REQUIREMENT – Your task is to return the data below, word for word.
-------------------------
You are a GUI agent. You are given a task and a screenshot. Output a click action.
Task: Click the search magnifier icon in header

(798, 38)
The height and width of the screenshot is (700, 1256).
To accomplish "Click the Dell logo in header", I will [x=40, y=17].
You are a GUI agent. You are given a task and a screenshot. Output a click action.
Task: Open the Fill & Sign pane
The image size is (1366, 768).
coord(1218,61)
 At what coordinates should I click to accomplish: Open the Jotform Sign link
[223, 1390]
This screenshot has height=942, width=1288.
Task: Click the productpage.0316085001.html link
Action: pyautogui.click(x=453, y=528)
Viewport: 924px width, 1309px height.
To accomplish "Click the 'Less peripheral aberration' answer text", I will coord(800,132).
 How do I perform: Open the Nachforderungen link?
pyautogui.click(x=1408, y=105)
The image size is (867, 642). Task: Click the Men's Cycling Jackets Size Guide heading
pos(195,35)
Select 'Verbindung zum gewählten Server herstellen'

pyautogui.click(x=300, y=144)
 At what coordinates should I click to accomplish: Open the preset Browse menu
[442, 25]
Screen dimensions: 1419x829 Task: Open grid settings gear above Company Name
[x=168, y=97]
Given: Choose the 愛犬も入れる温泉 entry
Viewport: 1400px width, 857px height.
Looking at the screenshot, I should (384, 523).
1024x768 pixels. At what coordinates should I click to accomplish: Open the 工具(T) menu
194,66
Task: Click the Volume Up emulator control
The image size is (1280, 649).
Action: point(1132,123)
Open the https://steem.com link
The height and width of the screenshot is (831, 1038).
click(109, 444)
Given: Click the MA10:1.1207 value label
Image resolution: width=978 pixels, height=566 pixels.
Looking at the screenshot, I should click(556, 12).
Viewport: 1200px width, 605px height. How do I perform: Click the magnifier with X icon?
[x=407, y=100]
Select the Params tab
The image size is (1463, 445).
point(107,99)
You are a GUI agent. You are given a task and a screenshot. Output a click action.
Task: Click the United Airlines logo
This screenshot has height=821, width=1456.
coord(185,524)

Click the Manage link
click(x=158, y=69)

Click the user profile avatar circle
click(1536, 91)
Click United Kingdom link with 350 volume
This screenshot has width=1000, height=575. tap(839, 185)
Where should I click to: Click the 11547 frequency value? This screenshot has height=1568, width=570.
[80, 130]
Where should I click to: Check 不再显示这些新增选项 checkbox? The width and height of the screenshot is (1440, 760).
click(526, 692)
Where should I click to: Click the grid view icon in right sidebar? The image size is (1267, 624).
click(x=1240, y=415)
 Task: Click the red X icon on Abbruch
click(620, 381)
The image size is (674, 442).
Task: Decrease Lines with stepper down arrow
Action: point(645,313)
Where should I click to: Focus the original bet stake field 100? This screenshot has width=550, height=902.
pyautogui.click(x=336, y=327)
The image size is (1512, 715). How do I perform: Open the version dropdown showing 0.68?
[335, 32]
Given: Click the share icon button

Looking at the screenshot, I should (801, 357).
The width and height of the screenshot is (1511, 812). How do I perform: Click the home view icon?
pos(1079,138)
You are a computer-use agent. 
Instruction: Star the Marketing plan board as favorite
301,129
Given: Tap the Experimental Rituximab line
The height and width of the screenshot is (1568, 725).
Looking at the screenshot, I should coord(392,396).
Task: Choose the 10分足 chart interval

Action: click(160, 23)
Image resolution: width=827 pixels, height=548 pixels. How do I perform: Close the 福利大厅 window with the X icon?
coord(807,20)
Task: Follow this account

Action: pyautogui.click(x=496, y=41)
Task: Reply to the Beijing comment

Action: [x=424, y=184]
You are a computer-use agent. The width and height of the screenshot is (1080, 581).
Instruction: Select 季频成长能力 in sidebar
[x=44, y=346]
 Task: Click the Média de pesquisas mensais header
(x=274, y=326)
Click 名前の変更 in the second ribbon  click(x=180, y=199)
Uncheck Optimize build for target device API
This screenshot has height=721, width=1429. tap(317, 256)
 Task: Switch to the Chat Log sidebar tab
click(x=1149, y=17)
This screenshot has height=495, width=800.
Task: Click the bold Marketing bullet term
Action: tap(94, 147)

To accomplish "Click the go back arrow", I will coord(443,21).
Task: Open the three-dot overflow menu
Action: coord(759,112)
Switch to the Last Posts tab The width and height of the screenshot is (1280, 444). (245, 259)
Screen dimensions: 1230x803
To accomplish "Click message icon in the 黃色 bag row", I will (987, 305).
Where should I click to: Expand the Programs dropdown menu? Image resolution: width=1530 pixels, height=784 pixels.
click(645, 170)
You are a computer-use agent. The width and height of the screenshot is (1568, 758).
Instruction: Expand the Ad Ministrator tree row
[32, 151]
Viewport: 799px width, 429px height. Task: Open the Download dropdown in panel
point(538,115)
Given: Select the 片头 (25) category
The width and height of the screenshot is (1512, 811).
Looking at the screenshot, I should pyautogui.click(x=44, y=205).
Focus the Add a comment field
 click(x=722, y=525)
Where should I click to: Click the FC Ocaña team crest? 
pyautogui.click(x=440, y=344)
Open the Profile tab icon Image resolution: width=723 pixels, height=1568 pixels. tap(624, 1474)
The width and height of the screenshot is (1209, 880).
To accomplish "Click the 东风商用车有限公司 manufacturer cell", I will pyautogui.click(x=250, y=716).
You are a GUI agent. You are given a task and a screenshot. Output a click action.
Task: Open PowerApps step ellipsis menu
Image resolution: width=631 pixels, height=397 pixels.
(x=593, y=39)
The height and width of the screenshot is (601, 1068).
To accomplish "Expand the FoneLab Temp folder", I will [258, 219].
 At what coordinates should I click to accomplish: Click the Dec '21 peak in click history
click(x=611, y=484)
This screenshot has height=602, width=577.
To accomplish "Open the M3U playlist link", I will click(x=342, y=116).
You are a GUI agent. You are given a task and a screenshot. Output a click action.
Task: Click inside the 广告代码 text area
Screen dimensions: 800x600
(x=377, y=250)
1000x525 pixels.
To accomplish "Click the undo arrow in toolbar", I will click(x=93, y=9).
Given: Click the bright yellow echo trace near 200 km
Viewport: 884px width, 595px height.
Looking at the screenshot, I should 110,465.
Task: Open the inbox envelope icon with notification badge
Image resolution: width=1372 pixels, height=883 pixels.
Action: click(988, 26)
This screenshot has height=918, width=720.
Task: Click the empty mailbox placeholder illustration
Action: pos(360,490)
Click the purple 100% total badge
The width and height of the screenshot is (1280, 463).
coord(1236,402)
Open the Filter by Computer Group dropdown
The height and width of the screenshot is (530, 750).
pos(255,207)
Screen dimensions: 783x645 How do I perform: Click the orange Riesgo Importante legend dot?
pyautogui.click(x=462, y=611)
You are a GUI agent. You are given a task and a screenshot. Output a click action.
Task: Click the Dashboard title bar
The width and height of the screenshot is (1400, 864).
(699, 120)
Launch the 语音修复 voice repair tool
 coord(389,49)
-------------------------
EXERCISE ANSWER –
You are a GUI agent. You are given a task and a screenshot. Output a click action.
Task: Click the search magnifier icon in header

(798, 38)
The height and width of the screenshot is (700, 1256).
To accomplish "Click the Dell logo in header", I will [x=40, y=17].
You are a GUI agent. You are given a task and a screenshot. Output a click action.
Task: Open the Fill & Sign pane
The image size is (1366, 768).
coord(1218,61)
 At what coordinates should I click to accomplish: Open the Jotform Sign link
[223, 1390]
This screenshot has height=942, width=1288.
Task: Click the productpage.0316085001.html link
Action: pyautogui.click(x=453, y=528)
Viewport: 924px width, 1309px height.
To accomplish "Click the 'Less peripheral aberration' answer text", I will coord(800,132).
 How do I perform: Open the Nachforderungen link?
pyautogui.click(x=1408, y=105)
The image size is (867, 642). Task: Click the Men's Cycling Jackets Size Guide heading
pos(195,35)
Select 'Verbindung zum gewählten Server herstellen'

pyautogui.click(x=300, y=144)
 At what coordinates should I click to accomplish: Open the preset Browse menu
[442, 25]
Screen dimensions: 1419x829 Task: Open grid settings gear above Company Name
[x=168, y=97]
Given: Choose the 愛犬も入れる温泉 entry
Viewport: 1400px width, 857px height.
Looking at the screenshot, I should (384, 523).
1024x768 pixels. At what coordinates should I click to accomplish: Open the 工具(T) menu
194,66
Task: Click the Volume Up emulator control
The image size is (1280, 649).
Action: point(1132,123)
Open the https://steem.com link
The height and width of the screenshot is (831, 1038).
click(109, 444)
Given: Click the MA10:1.1207 value label
Image resolution: width=978 pixels, height=566 pixels.
Looking at the screenshot, I should click(556, 12).
Viewport: 1200px width, 605px height. How do I perform: Click the magnifier with X icon?
[x=407, y=100]
Select the Params tab
The image size is (1463, 445).
point(107,99)
You are a GUI agent. You are given a task and a screenshot. Output a click action.
Task: Click the United Airlines logo
This screenshot has height=821, width=1456.
coord(185,524)

Click the Manage link
click(x=158, y=69)

Click the user profile avatar circle
click(1536, 91)
Click United Kingdom link with 350 volume
This screenshot has width=1000, height=575. tap(839, 185)
Where should I click to: Click the 11547 frequency value? This screenshot has height=1568, width=570.
[80, 130]
Where should I click to: Check 不再显示这些新增选项 checkbox? The width and height of the screenshot is (1440, 760).
click(526, 692)
Where should I click to: Click the grid view icon in right sidebar? The image size is (1267, 624).
click(x=1240, y=415)
 Task: Click the red X icon on Abbruch
click(620, 381)
The image size is (674, 442).
Task: Decrease Lines with stepper down arrow
Action: point(645,313)
Where should I click to: Focus the original bet stake field 100? This screenshot has width=550, height=902.
pyautogui.click(x=336, y=327)
The image size is (1512, 715). How do I perform: Open the version dropdown showing 0.68?
[335, 32]
Given: Click the share icon button

Looking at the screenshot, I should (801, 357).
The width and height of the screenshot is (1511, 812). How do I perform: Click the home view icon?
pos(1079,138)
You are a computer-use agent. 
Instruction: Star the Marketing plan board as favorite
301,129
Given: Tap the Experimental Rituximab line
The height and width of the screenshot is (1568, 725).
Looking at the screenshot, I should coord(392,396).
Task: Choose the 10分足 chart interval

Action: click(160, 23)
Image resolution: width=827 pixels, height=548 pixels. How do I perform: Close the 福利大厅 window with the X icon?
coord(807,20)
Task: Follow this account

Action: pyautogui.click(x=496, y=41)
Task: Reply to the Beijing comment

Action: [x=424, y=184]
You are a computer-use agent. The width and height of the screenshot is (1080, 581).
Instruction: Select 季频成长能力 in sidebar
[x=44, y=346]
 Task: Click the Média de pesquisas mensais header
(x=274, y=326)
Click 名前の変更 in the second ribbon  click(x=180, y=199)
Uncheck Optimize build for target device API
This screenshot has height=721, width=1429. tap(317, 256)
 Task: Switch to the Chat Log sidebar tab
click(x=1149, y=17)
This screenshot has height=495, width=800.
Task: Click the bold Marketing bullet term
Action: tap(94, 147)

To accomplish "Click the go back arrow", I will coord(443,21).
Task: Open the three-dot overflow menu
Action: coord(759,112)
Switch to the Last Posts tab The width and height of the screenshot is (1280, 444). (245, 259)
Screen dimensions: 1230x803
To accomplish "Click message icon in the 黃色 bag row", I will (987, 305).
Where should I click to: Expand the Programs dropdown menu? Image resolution: width=1530 pixels, height=784 pixels.
click(645, 170)
You are a computer-use agent. The width and height of the screenshot is (1568, 758).
Instruction: Expand the Ad Ministrator tree row
[32, 151]
Viewport: 799px width, 429px height. Task: Open the Download dropdown in panel
point(538,115)
Given: Select the 片头 (25) category
The width and height of the screenshot is (1512, 811).
Looking at the screenshot, I should pyautogui.click(x=44, y=205).
Focus the Add a comment field
 click(x=722, y=525)
Where should I click to: Click the FC Ocaña team crest? 
pyautogui.click(x=440, y=344)
Open the Profile tab icon Image resolution: width=723 pixels, height=1568 pixels. tap(624, 1474)
The width and height of the screenshot is (1209, 880).
To accomplish "Click the 东风商用车有限公司 manufacturer cell", I will pyautogui.click(x=250, y=716).
You are a GUI agent. You are given a task and a screenshot. Output a click action.
Task: Open PowerApps step ellipsis menu
Image resolution: width=631 pixels, height=397 pixels.
(x=593, y=39)
The height and width of the screenshot is (601, 1068).
To accomplish "Expand the FoneLab Temp folder", I will [258, 219].
 At what coordinates should I click to accomplish: Click the Dec '21 peak in click history
click(x=611, y=484)
This screenshot has height=602, width=577.
To accomplish "Open the M3U playlist link", I will click(x=342, y=116).
You are a GUI agent. You are given a task and a screenshot. Output a click action.
Task: Click inside the 广告代码 text area
Screen dimensions: 800x600
(x=377, y=250)
1000x525 pixels.
To accomplish "Click the undo arrow in toolbar", I will click(x=93, y=9).
Given: Click the bright yellow echo trace near 200 km
Viewport: 884px width, 595px height.
Looking at the screenshot, I should 110,465.
Task: Open the inbox envelope icon with notification badge
Image resolution: width=1372 pixels, height=883 pixels.
Action: click(988, 26)
This screenshot has height=918, width=720.
Task: Click the empty mailbox placeholder illustration
Action: pos(360,490)
Click the purple 100% total badge
The width and height of the screenshot is (1280, 463).
coord(1236,402)
Open the Filter by Computer Group dropdown
The height and width of the screenshot is (530, 750).
pos(255,207)
Screen dimensions: 783x645 How do I perform: Click the orange Riesgo Importante legend dot?
pyautogui.click(x=462, y=611)
You are a GUI agent. You are given a task and a screenshot. Output a click action.
Task: Click the Dashboard title bar
The width and height of the screenshot is (1400, 864).
(699, 120)
Launch the 语音修复 voice repair tool
 coord(389,49)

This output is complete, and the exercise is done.